CONSIGNES:
A - Résumez en deux phrases l'extrait sur la pédopsychiatrie en Seine-Saint-Denis.
B - Reprenez l'extrait sur la pédopsychiatrie en Seine-Saint-Denis et poursuivez-le à partir de sa dernière phrase.

Un collectif regroupant l’ensemble des chefs de service de pédopsychiatrie et des médecins de centres médico-psychologiques du département de Seine-Saint-Denis affirme dans une tribune publiée dans Le Monde être empêché, depuis des années, de prendre en charge l'ensemble des enfants qui frappent à la porte de l'un de ces établissements de soin.
Les questionnements de la tribune « Oui, par manque de moyens, la pédopsychiatrie doit depuis des années trier les enfants », publiée jeudi 24 novembre sur Lemonde.fr, sont à la hauteur de la gravité de la situation. « Qui prendre en soins lorsque l’on ne peut pas prendre tout le monde en soins ?, début le texte. Les enfants les plus gravement atteints, car ils n’ont pas d’autre lieu de soins que les nôtres ? Les adolescents suicidaires, car leurs vies sont menacées ? Les plus petits, car on aura plus de chances d’infléchir leur trajectoire développementale ? Les cas les plus "légers", car ils prendront moins de temps pour être soignés ? Bébés, enfants, ados ? »
Ce sont neuf chef·fes de service de pédopsychiatrie au sein d'établissements hospitaliers ou médecins directeur·rices d'un centre médico-psycho-pédagogique du département de Seine-Saint-Denis , regroupé·es dans le collectif Pédopsy 93, qui sonnent l'alarme contre un « manque de moyens » chronique. Alors que le tri des patient·es a représenté une ligne rouge infranchissable lors de la gestion de l'épidémie de Covid en 2020, les médecins signataires le disent cette fois sans ambage en ce qui concerne l'accès aux soins psychiatriques des mineur·es du département le plus pauvre de la métropole : « Les professionnels sont débordés et doivent s’infliger ce "tri" ». Une tribune similaire avait déjà été publiée dans le même quotidien en avril 2021, signée à l’unanimité par les membres de la Société française de psychiatrie de l’enfant et de l’adolescent.

(Données enregistrées)
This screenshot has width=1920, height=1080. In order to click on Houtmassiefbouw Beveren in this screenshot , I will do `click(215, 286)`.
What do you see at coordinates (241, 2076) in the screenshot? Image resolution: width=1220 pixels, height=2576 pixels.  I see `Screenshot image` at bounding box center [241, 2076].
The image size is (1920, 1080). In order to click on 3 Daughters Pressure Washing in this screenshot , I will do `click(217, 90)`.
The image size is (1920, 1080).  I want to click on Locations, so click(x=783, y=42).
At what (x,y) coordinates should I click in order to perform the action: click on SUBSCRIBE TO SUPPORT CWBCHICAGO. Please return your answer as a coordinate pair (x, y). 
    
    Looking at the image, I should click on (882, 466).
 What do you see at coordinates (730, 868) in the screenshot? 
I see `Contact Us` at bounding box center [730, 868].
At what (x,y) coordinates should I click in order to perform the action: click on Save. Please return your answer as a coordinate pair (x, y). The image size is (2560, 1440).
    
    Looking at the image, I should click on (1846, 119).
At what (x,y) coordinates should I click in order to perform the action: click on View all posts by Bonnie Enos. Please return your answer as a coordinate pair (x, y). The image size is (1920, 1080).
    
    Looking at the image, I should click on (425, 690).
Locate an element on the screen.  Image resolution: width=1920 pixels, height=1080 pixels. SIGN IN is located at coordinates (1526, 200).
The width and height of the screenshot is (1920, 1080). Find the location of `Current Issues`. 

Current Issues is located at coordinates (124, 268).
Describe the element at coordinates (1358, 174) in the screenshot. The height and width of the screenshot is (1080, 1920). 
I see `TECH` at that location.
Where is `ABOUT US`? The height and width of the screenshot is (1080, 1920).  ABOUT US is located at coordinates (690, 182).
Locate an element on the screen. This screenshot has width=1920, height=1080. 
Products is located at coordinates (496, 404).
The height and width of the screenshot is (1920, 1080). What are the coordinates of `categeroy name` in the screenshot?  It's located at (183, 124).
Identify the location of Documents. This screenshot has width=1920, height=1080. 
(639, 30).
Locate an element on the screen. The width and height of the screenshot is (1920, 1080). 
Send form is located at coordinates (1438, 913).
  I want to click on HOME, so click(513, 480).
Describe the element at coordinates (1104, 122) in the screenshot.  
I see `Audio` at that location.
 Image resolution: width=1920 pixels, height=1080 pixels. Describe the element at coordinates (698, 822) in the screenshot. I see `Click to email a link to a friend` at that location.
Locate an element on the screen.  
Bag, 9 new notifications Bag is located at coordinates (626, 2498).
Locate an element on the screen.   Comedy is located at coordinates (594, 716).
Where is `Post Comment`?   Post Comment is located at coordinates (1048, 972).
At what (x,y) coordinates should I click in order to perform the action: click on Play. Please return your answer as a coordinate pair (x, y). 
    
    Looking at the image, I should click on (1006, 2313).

RÉPONSES ATTENDUES:
A - Dans une tribune publiée dans Le Monde, neuf chefs de service de pédopsychiatrie et médecins directeurs de centres de Seine-Saint-Denis, réunis dans le collectif Pédopsy 93, dénoncent un manque chronique de moyens. Ce manque les empêche depuis des années de prendre en charge tous les enfants et les oblige, débordés, à « trier » les jeunes patients, alors que le tri avait constitué une ligne rouge pendant l'épidémie de Covid en 2020.

B -
"Abandon de l'Etat"
Le texte publié aujourd'hui rend à nouveau compte des terribles conséquences d'une réalité concrète : « L’attente pour un premier rendez-vous atteint dix-huit mois dans les villes de Seine-Saint-Denis. Au rythme du développement de l’enfant, ces délais sont insupportables, et la plupart du temps, les difficultés se seront aggravées. » Les auteur·rices du texte dénoncent les manquements de l'Etat face à un département de 1,6 millions d'habitant·es, à la forte démographie et au fort taux de mères isolées : « Le 93 et ses enfants sont mis de côté par les politiques publiques et c’est une génération entière qui est sacrifiée du fait de l’abandon de l’Etat. »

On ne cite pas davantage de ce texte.